Once your cuttings have turned into young Rubber plants and have grown a well-established root system, you need to transplant them to a new pot: 

  • While repotting, ensure the pot is 1-2 inches larger than the old one. If you have chosen water or air layering propagation methods, begin with a small 4 or 6-inch pot. 
  • Use a well-drained, peat-based potting mix for the Rubber plants. 
  • Continue with indirect sunlight, consistent moisture, and warm and humid conditions. Start fertilizing once the plant grows a few inches tall after repotting. 
  • A few weeks later, begin feeding the young plants with a balanced liquid fertilizer at half the recommended strength every month during the growing season. 
  • For standard repotting of Rubber plants, it’s best to do it annually in the spring and summer. When repotting, select a pot that is 1-2 inches larger than the old one. 

Prune the Rubber plants regularly during the growing season to encourage proper shape and height and bushy growth. 

Along with the plantlets, you also must take care of the parent plant. 

After propagation, it receives a lot of stress. 

Find it a nice place to recover, and continue caring for the plant as you did till now for quick healing. 

Final thoughts 

For propagating the Rubber plants, you need effort, time, and patience. Propagation is very easy once you are aware of the proper steps. Rubber plants can be propagated through stem cuttings in both soil and water. You can even divide the plant to propagate in the soil. 
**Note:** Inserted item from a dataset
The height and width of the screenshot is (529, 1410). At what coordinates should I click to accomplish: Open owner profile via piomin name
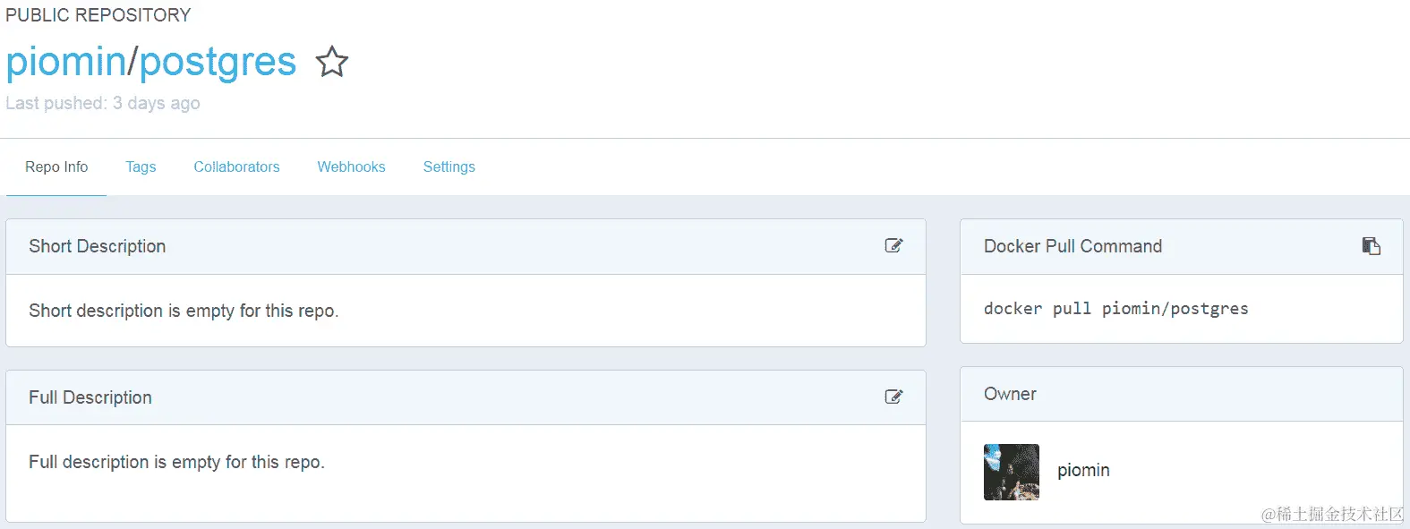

Another method is air layering. The process is lengthy but fun, and the chances of success are much higher than others. Propagating through stem cuttings in the soil is the most common method. You can even gift these small plantlets to your friends and family. 

Propagation by seeds and leaf cuttings is not recommended. Once you have propagated, you must check out both the parent plant and the plantlets. Check them regularly and provide their requirements correctly to encourage healthy plants. 

Can I propagate Rubber plants from a single leaf?

Leaf propagation typically results in failure as it only produces a rooted leaf without developing into a full plant. To successfully propagate, explore other methods such as stem cuttings, air layering, or divisions.

When is the right time to propagate the Rubber plants? 

Rubber plants exhibit active growth during the spring and summer, making these the ideal months for propagation. It helps the cuttings to root faster and the parent plant to recover from propagation stress quickly.